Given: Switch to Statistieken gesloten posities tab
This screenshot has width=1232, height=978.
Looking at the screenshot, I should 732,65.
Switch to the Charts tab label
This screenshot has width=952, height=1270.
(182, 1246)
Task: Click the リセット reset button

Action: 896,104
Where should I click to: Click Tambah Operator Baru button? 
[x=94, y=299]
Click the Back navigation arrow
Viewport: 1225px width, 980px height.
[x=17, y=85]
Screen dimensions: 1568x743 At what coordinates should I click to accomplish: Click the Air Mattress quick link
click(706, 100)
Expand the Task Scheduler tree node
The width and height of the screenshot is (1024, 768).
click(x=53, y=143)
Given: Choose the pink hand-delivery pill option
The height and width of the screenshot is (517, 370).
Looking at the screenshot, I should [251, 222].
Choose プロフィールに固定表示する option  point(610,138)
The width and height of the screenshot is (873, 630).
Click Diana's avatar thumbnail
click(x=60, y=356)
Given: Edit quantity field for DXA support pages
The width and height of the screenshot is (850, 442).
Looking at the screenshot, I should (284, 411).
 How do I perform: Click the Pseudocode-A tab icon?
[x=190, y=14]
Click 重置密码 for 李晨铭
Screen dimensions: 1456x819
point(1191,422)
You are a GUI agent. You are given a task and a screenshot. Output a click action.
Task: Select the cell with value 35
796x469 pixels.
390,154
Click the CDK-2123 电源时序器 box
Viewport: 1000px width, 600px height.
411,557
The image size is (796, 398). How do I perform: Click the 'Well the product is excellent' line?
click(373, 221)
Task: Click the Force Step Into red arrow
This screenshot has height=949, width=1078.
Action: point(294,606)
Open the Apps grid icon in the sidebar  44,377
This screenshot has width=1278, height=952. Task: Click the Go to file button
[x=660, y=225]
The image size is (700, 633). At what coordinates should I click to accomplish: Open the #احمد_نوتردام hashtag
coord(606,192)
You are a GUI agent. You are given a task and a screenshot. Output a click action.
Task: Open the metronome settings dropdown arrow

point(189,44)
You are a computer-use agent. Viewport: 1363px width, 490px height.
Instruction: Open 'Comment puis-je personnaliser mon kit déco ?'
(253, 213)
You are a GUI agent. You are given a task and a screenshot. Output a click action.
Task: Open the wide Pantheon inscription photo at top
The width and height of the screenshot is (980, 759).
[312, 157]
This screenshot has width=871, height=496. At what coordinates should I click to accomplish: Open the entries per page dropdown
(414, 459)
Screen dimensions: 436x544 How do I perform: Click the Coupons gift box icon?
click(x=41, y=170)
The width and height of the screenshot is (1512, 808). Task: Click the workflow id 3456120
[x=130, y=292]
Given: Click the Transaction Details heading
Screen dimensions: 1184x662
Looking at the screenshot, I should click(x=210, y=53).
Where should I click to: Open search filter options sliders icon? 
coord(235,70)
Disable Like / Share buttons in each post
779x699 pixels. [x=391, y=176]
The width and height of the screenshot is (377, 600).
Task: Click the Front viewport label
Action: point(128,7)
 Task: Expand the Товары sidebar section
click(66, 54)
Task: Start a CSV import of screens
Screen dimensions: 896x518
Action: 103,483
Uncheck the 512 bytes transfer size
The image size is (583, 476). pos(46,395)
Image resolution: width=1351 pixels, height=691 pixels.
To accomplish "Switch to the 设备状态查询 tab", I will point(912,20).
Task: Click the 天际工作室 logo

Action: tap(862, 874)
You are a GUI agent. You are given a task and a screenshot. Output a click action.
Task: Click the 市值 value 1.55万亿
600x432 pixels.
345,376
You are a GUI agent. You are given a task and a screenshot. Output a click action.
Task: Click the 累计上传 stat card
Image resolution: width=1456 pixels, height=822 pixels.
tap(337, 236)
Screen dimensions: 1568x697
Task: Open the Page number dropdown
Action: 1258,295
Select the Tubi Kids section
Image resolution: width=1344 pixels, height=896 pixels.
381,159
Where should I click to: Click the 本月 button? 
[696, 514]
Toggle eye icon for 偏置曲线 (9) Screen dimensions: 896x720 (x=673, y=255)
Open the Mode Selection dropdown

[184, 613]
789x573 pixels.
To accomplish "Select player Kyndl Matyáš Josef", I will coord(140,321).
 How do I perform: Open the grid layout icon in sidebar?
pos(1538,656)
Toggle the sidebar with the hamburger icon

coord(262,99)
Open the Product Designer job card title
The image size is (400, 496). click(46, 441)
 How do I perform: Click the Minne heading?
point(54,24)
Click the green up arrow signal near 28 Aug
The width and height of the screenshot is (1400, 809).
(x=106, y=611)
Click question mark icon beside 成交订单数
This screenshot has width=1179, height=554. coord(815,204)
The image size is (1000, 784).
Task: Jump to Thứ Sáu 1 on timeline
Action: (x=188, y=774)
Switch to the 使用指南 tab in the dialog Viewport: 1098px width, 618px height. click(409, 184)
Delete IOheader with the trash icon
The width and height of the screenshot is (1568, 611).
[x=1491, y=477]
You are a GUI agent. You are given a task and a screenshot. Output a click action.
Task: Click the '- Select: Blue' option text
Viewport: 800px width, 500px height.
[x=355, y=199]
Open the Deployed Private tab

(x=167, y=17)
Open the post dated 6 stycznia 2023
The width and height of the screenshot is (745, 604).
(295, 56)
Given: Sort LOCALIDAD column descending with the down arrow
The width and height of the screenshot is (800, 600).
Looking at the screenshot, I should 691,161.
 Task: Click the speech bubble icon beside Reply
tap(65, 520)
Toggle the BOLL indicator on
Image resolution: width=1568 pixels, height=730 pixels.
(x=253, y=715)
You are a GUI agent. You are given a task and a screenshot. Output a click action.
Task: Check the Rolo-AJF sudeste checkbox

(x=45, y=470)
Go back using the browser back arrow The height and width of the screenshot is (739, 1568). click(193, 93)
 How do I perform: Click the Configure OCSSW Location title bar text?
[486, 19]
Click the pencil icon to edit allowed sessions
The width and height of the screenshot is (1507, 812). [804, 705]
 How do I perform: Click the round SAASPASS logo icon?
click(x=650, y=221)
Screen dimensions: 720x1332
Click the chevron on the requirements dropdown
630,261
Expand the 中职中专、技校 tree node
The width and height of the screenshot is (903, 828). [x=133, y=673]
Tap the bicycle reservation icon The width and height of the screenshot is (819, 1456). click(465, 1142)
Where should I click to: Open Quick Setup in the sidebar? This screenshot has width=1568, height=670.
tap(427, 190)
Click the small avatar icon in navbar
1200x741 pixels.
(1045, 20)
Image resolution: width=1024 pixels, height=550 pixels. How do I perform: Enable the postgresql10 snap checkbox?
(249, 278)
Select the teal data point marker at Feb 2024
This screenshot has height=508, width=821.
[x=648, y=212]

____________________

Your instructions
Lay out every line of the items above as a Markdown table with the columns "No." and "Line", numbering the rows in order and omitting blank lines.

Written answer
| No. | Line |
|---|---|
| 1 | Given: Switch to Statistieken gesloten posities tab |
| 2 | This screenshot has width=1232, height=978. |
| 3 | Looking at the screenshot, I should 732,65. |
| 4 | Switch to the Charts tab label |
| 5 | This screenshot has width=952, height=1270. |
| 6 | (182, 1246) |
| 7 | Task: Click the リセット reset button |
| 8 | Action: 896,104 |
| 9 | Where should I click to: Click Tambah Operator Baru button?  |
| 10 | [x=94, y=299] |
| 11 | Click the Back navigation arrow |
| 12 | Viewport: 1225px width, 980px height. |
| 13 | [x=17, y=85] |
| 14 | Screen dimensions: 1568x743 At what coordinates should I click to accomplish: Click the Air Mattress quick link |
| 15 | click(706, 100) |
| 16 | Expand the Task Scheduler tree node |
| 17 | The width and height of the screenshot is (1024, 768). |
| 18 | click(x=53, y=143) |
| 19 | Given: Choose the pink hand-delivery pill option |
| 20 | The height and width of the screenshot is (517, 370). |
| 21 | Looking at the screenshot, I should [251, 222]. |
| 22 | Choose プロフィールに固定表示する option  point(610,138) |
| 23 | The width and height of the screenshot is (873, 630). |
| 24 | Click Diana's avatar thumbnail |
| 25 | click(x=60, y=356) |
| 26 | Given: Edit quantity field for DXA support pages |
| 27 | The width and height of the screenshot is (850, 442). |
| 28 | Looking at the screenshot, I should (284, 411). |
| 29 |  How do I perform: Click the Pseudocode-A tab icon? |
| 30 | [x=190, y=14] |
| 31 | Click 重置密码 for 李晨铭 |
| 32 | Screen dimensions: 1456x819 |
| 33 | point(1191,422) |
| 34 | You are a GUI agent. You are given a task and a screenshot. Output a click action. |
| 35 | Task: Select the cell with value 35 |
| 36 | 796x469 pixels. |
| 37 | 390,154 |
| 38 | Click the CDK-2123 电源时序器 box |
| 39 | Viewport: 1000px width, 600px height. |
| 40 | 411,557 |
| 41 | The image size is (796, 398). How do I perform: Click the 'Well the product is excellent' line? |
| 42 | click(373, 221) |
| 43 | Task: Click the Force Step Into red arrow |
| 44 | This screenshot has height=949, width=1078. |
| 45 | Action: point(294,606) |
| 46 | Open the Apps grid icon in the sidebar  44,377 |
| 47 | This screenshot has width=1278, height=952. Task: Click the Go to file button |
| 48 | [x=660, y=225] |
| 49 | The image size is (700, 633). At what coordinates should I click to accomplish: Open the #احمد_نوتردام hashtag |
| 50 | coord(606,192) |
| 51 | You are a GUI agent. You are given a task and a screenshot. Output a click action. |
| 52 | Task: Open the metronome settings dropdown arrow |
| 53 | point(189,44) |
| 54 | You are a computer-use agent. Viewport: 1363px width, 490px height. |
| 55 | Instruction: Open 'Comment puis-je personnaliser mon kit déco ?' |
| 56 | (253, 213) |
| 57 | You are a GUI agent. You are given a task and a screenshot. Output a click action. |
| 58 | Task: Open the wide Pantheon inscription photo at top |
| 59 | The width and height of the screenshot is (980, 759). |
| 60 | [312, 157] |
| 61 | This screenshot has width=871, height=496. At what coordinates should I click to accomplish: Open the entries per page dropdown |
| 62 | (414, 459) |
| 63 | Screen dimensions: 436x544 How do I perform: Click the Coupons gift box icon? |
| 64 | click(x=41, y=170) |
| 65 | The width and height of the screenshot is (1512, 808). Task: Click the workflow id 3456120 |
| 66 | [x=130, y=292] |
| 67 | Given: Click the Transaction Details heading |
| 68 | Screen dimensions: 1184x662 |
| 69 | Looking at the screenshot, I should click(x=210, y=53). |
| 70 | Where should I click to: Open search filter options sliders icon?  |
| 71 | coord(235,70) |
| 72 | Disable Like / Share buttons in each post |
| 73 | 779x699 pixels. [x=391, y=176] |
| 74 | The width and height of the screenshot is (377, 600). |
| 75 | Task: Click the Front viewport label |
| 76 | Action: point(128,7) |
| 77 |  Task: Expand the Товары sidebar section |
| 78 | click(66, 54) |
| 79 | Task: Start a CSV import of screens |
| 80 | Screen dimensions: 896x518 |
| 81 | Action: 103,483 |
| 82 | Uncheck the 512 bytes transfer size |
| 83 | The image size is (583, 476). pos(46,395) |
| 84 | Image resolution: width=1351 pixels, height=691 pixels. |
| 85 | To accomplish "Switch to the 设备状态查询 tab", I will point(912,20). |
| 86 | Task: Click the 天际工作室 logo |
| 87 | Action: tap(862, 874) |
| 88 | You are a GUI agent. You are given a task and a screenshot. Output a click action. |
| 89 | Task: Click the 市值 value 1.55万亿 |
| 90 | 600x432 pixels. |
| 91 | 345,376 |
| 92 | You are a GUI agent. You are given a task and a screenshot. Output a click action. |
| 93 | Task: Click the 累计上传 stat card |
| 94 | Image resolution: width=1456 pixels, height=822 pixels. |
| 95 | tap(337, 236) |
| 96 | Screen dimensions: 1568x697 |
| 97 | Task: Open the Page number dropdown |
| 98 | Action: 1258,295 |
| 99 | Select the Tubi Kids section |
| 100 | Image resolution: width=1344 pixels, height=896 pixels. |
| 101 | 381,159 |
| 102 | Where should I click to: Click the 本月 button?  |
| 103 | [696, 514] |
| 104 | Toggle eye icon for 偏置曲线 (9) Screen dimensions: 896x720 (x=673, y=255) |
| 105 | Open the Mode Selection dropdown |
| 106 | [184, 613] |
| 107 | 789x573 pixels. |
| 108 | To accomplish "Select player Kyndl Matyáš Josef", I will coord(140,321). |
| 109 |  How do I perform: Open the grid layout icon in sidebar? |
| 110 | pos(1538,656) |
| 111 | Toggle the sidebar with the hamburger icon |
| 112 | coord(262,99) |
| 113 | Open the Product Designer job card title |
| 114 | The image size is (400, 496). click(46, 441) |
| 115 |  How do I perform: Click the Minne heading? |
| 116 | point(54,24) |
| 117 | Click the green up arrow signal near 28 Aug |
| 118 | The width and height of the screenshot is (1400, 809). |
| 119 | (x=106, y=611) |
| 120 | Click question mark icon beside 成交订单数 |
| 121 | This screenshot has width=1179, height=554. coord(815,204) |
| 122 | The image size is (1000, 784). |
| 123 | Task: Jump to Thứ Sáu 1 on timeline |
| 124 | Action: (x=188, y=774) |
| 125 | Switch to the 使用指南 tab in the dialog Viewport: 1098px width, 618px height. click(409, 184) |
| 126 | Delete IOheader with the trash icon |
| 127 | The width and height of the screenshot is (1568, 611). |
| 128 | [x=1491, y=477] |
| 129 | You are a GUI agent. You are given a task and a screenshot. Output a click action. |
| 130 | Task: Click the '- Select: Blue' option text |
| 131 | Viewport: 800px width, 500px height. |
| 132 | [x=355, y=199] |
| 133 | Open the Deployed Private tab |
| 134 | (x=167, y=17) |
| 135 | Open the post dated 6 stycznia 2023 |
| 136 | The width and height of the screenshot is (745, 604). |
| 137 | (295, 56) |
| 138 | Given: Sort LOCALIDAD column descending with the down arrow |
| 139 | The width and height of the screenshot is (800, 600). |
| 140 | Looking at the screenshot, I should 691,161. |
| 141 |  Task: Click the speech bubble icon beside Reply |
| 142 | tap(65, 520) |
| 143 | Toggle the BOLL indicator on |
| 144 | Image resolution: width=1568 pixels, height=730 pixels. |
| 145 | (x=253, y=715) |
| 146 | You are a GUI agent. You are given a task and a screenshot. Output a click action. |
| 147 | Task: Check the Rolo-AJF sudeste checkbox |
| 148 | (x=45, y=470) |
| 149 | Go back using the browser back arrow The height and width of the screenshot is (739, 1568). click(193, 93) |
| 150 |  How do I perform: Click the Configure OCSSW Location title bar text? |
| 151 | [486, 19] |
| 152 | Click the pencil icon to edit allowed sessions |
| 153 | The width and height of the screenshot is (1507, 812). [804, 705] |
| 154 |  How do I perform: Click the round SAASPASS logo icon? |
| 155 | click(x=650, y=221) |
| 156 | Screen dimensions: 720x1332 |
| 157 | Click the chevron on the requirements dropdown |
| 158 | 630,261 |
| 159 | Expand the 中职中专、技校 tree node |
| 160 | The width and height of the screenshot is (903, 828). [x=133, y=673] |
| 161 | Tap the bicycle reservation icon The width and height of the screenshot is (819, 1456). click(465, 1142) |
| 162 | Where should I click to: Open Quick Setup in the sidebar? This screenshot has width=1568, height=670. |
| 163 | tap(427, 190) |
| 164 | Click the small avatar icon in navbar |
| 165 | 1200x741 pixels. |
| 166 | (1045, 20) |
| 167 | Image resolution: width=1024 pixels, height=550 pixels. How do I perform: Enable the postgresql10 snap checkbox? |
| 168 | (249, 278) |
| 169 | Select the teal data point marker at Feb 2024 |
| 170 | This screenshot has height=508, width=821. |
| 171 | [x=648, y=212] |